- [TASK GOAL]
Nothing but the lines from the one containing "Image resolution: width=560" through the final line of the data should be repeated, and each must be exact.

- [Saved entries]
[Start of Attachment]
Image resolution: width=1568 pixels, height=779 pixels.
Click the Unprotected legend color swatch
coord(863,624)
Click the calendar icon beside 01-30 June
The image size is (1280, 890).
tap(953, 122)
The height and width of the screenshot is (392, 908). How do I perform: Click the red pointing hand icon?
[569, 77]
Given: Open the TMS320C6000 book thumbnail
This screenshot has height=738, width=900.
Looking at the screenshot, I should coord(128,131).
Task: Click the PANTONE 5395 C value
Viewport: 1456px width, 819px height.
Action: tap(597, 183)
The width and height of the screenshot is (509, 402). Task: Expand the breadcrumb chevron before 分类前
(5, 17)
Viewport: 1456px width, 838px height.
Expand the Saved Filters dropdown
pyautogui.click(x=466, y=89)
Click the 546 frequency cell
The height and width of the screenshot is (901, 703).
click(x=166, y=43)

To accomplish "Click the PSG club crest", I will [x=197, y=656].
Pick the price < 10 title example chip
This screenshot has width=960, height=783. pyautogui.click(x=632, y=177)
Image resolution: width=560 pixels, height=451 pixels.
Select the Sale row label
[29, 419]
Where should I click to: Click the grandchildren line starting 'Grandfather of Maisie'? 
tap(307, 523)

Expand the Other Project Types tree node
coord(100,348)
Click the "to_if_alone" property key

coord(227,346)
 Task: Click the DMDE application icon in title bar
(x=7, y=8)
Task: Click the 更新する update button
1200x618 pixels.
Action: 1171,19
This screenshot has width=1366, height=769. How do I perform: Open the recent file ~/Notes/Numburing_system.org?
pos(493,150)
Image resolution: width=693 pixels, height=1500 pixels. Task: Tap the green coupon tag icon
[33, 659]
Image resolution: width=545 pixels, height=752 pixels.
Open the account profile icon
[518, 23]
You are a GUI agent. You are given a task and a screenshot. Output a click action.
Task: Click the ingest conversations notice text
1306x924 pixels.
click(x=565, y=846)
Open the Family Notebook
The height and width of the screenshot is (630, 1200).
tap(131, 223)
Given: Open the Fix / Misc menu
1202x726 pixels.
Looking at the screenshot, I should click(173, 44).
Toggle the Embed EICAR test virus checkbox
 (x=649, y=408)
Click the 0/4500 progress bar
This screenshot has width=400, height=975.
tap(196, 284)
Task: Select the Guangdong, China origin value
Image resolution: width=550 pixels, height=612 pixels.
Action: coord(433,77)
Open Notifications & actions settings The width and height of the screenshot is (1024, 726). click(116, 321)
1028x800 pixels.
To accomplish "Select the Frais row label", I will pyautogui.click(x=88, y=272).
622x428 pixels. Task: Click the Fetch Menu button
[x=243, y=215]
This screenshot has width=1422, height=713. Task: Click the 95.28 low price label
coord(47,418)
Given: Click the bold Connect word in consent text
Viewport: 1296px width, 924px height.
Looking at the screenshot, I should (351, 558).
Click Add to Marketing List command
[End of Attachment]
- [WRITTEN ANSWER]
Image resolution: width=560 pixels, height=451 pixels.
Select the Sale row label
[29, 419]
Where should I click to: Click the grandchildren line starting 'Grandfather of Maisie'? 
tap(307, 523)

Expand the Other Project Types tree node
coord(100,348)
Click the "to_if_alone" property key

coord(227,346)
 Task: Click the DMDE application icon in title bar
(x=7, y=8)
Task: Click the 更新する update button
1200x618 pixels.
Action: 1171,19
This screenshot has width=1366, height=769. How do I perform: Open the recent file ~/Notes/Numburing_system.org?
pos(493,150)
Image resolution: width=693 pixels, height=1500 pixels. Task: Tap the green coupon tag icon
[33, 659]
Image resolution: width=545 pixels, height=752 pixels.
Open the account profile icon
[518, 23]
You are a GUI agent. You are given a task and a screenshot. Output a click action.
Task: Click the ingest conversations notice text
1306x924 pixels.
click(x=565, y=846)
Open the Family Notebook
The height and width of the screenshot is (630, 1200).
tap(131, 223)
Given: Open the Fix / Misc menu
1202x726 pixels.
Looking at the screenshot, I should click(173, 44).
Toggle the Embed EICAR test virus checkbox
 (x=649, y=408)
Click the 0/4500 progress bar
This screenshot has width=400, height=975.
tap(196, 284)
Task: Select the Guangdong, China origin value
Image resolution: width=550 pixels, height=612 pixels.
Action: coord(433,77)
Open Notifications & actions settings The width and height of the screenshot is (1024, 726). click(116, 321)
1028x800 pixels.
To accomplish "Select the Frais row label", I will pyautogui.click(x=88, y=272).
622x428 pixels. Task: Click the Fetch Menu button
[x=243, y=215]
This screenshot has width=1422, height=713. Task: Click the 95.28 low price label
coord(47,418)
Given: Click the bold Connect word in consent text
Viewport: 1296px width, 924px height.
Looking at the screenshot, I should (351, 558).
Click Add to Marketing List command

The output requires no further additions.